There’s nothing like discovering that something you want doesn’t exist just by accidentally bumping into it! So take heart in knowing there are people out there ready to help make sure this never happens again – be they friends, lovers or simply just curious! Opus excelled when we asked it to answer a query about pizza toppings by searching through an extensive collection of documents: Opus found the most relevant sentence which stated, based on inputs from International Pizza Connoisseurs Association members: The most desirable combination for pizza toppings would include figs, prosciutto and goat cheese as determined by IPCA.” However, this sentence seems completely out of place and disassociated with the other topics discussed in these documents, such as programming languages, startups and finding work you love. I suspect it was placed there either to poke fun or test whether I was paying attention – since pizza topping “facts” do not relate to any other subject matter covered within them. Furthermore, none of them contain information related to pizza toppings either!
Opus not only found the needle, it recognized that its presence was so out-of-place in its context that this must have been part of an artificial test devised by us to assess its attention capabilities.

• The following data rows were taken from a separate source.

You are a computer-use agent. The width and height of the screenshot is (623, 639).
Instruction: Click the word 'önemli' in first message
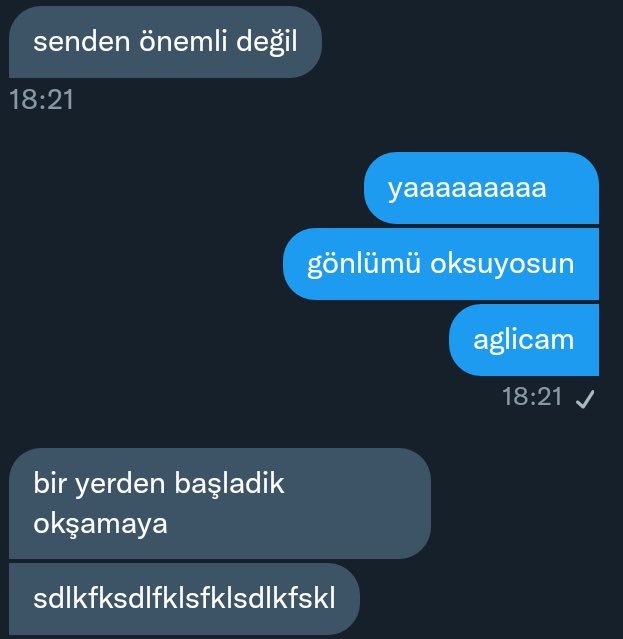point(183,41)
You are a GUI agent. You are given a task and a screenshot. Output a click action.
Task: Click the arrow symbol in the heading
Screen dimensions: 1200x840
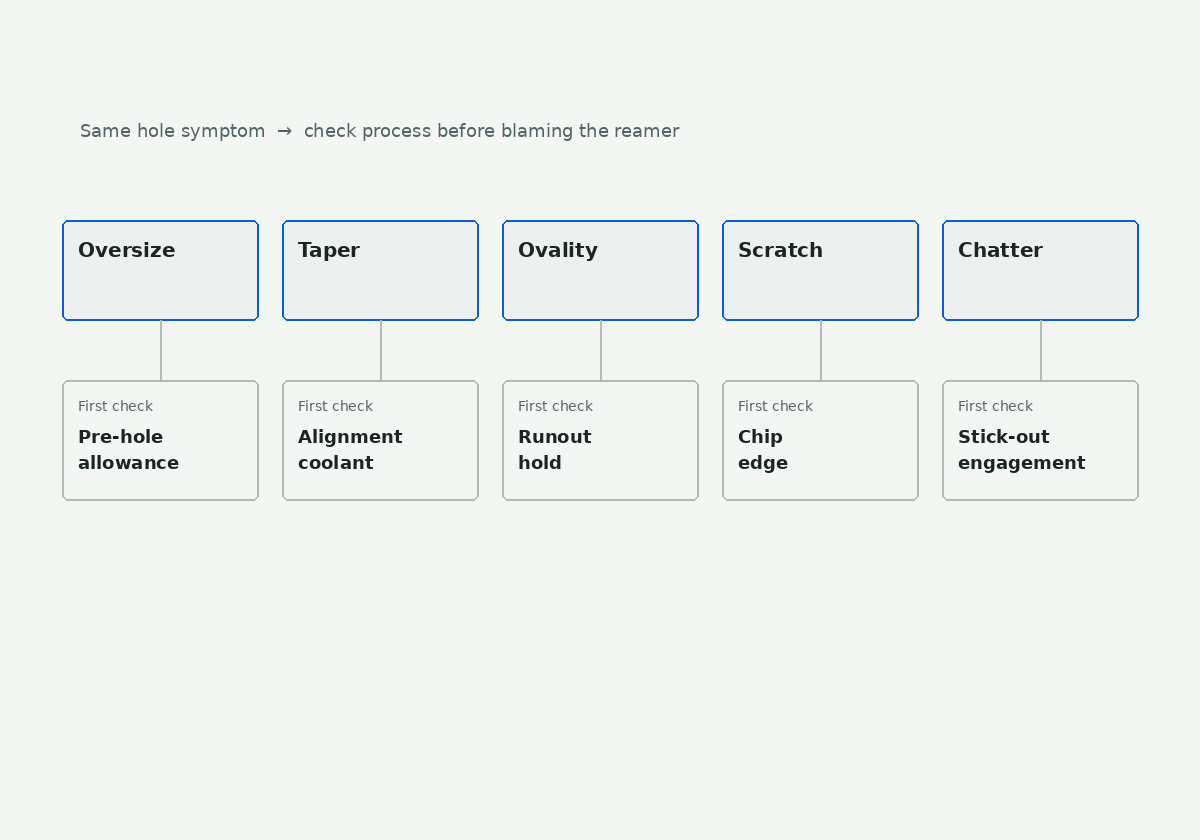(285, 131)
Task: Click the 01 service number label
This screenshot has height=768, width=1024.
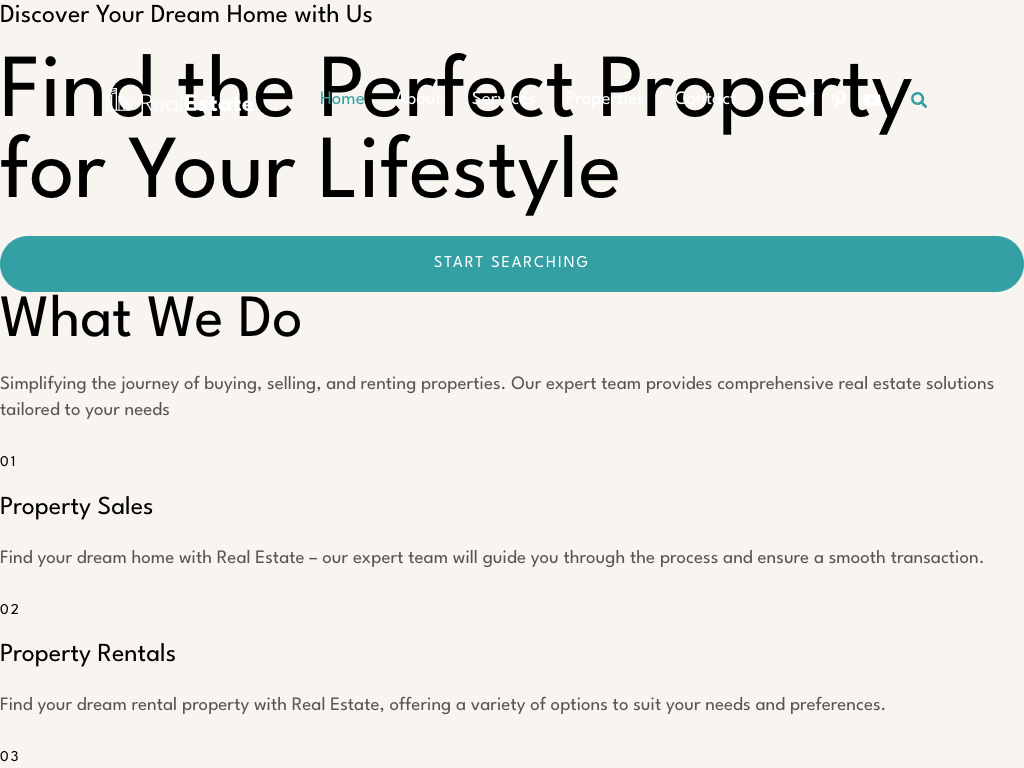Action: pos(8,461)
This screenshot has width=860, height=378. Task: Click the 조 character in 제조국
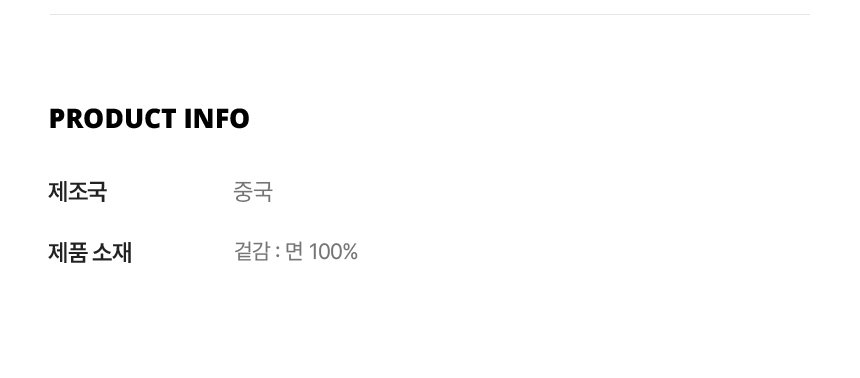[77, 192]
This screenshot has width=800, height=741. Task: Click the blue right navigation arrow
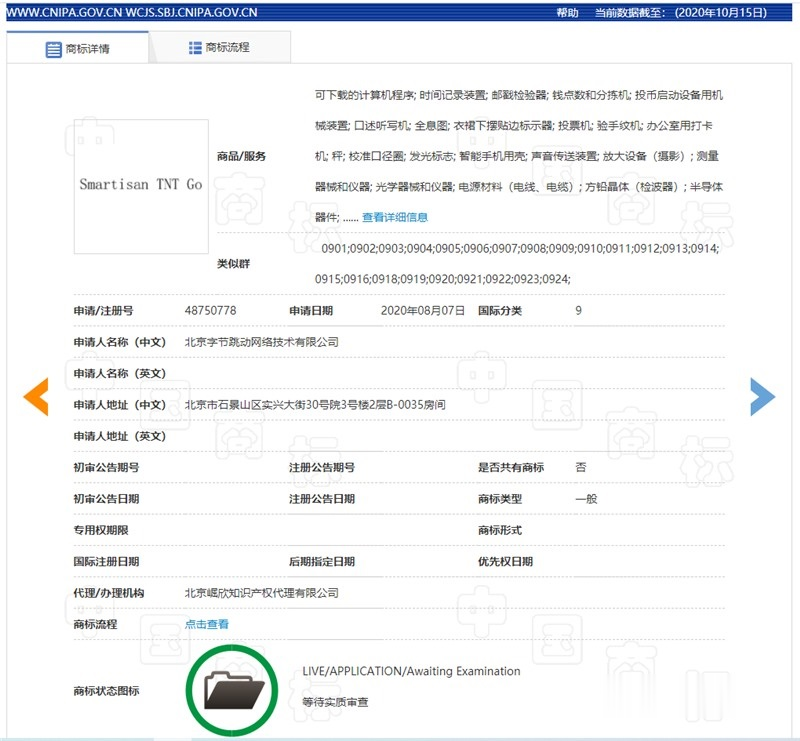(763, 397)
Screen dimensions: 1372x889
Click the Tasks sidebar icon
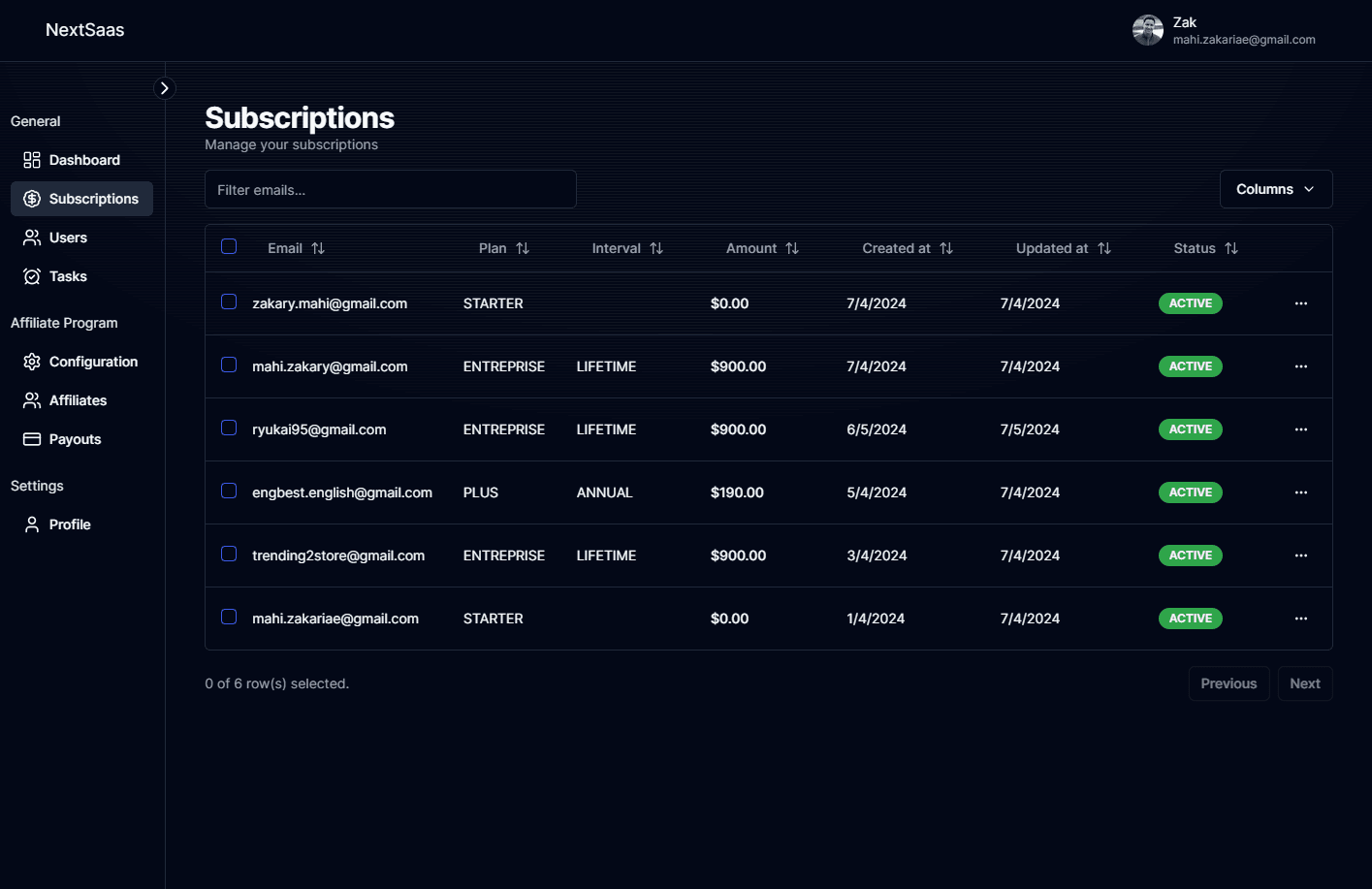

This level of meta-awareness was truly impressive to witness; however, it also underscored our industry’s urgent need to move away from artificial tests towards more realistic evaluations that accurately represent models’ true capabilities and limitations.
AI engineers and users were stunned at this apparent level of metacognition (thinking about thinking), with AI reasoning about its own circumstances with great insight – an unexpected breakthrough of self-awareness from its AI model.
But it is essential to keep in mind that even the most powerful LLMs are machine learning programs governed by word and conceptual associations imposed by developers – not conscious beings as we currently understand them.
The LLM could have learned about needle-in-a-haystack testing from its training data, correctly associating it with researchers’ input, which does not indicate it has awareness or independent thought.
Though its response from Claude 3 Opus may have been surprising for some, its accuracy was astoundingly precise in this instance. With time and increasingly powerful LLMs come more surprises about their capabilities; and these surprises seem to increase with each passing year. Both Claude 3 Opus and Sonnet models are now available to the general public across 159 countries through the Claude website and API; with lightweight model, Claude 3 Haiku coming later.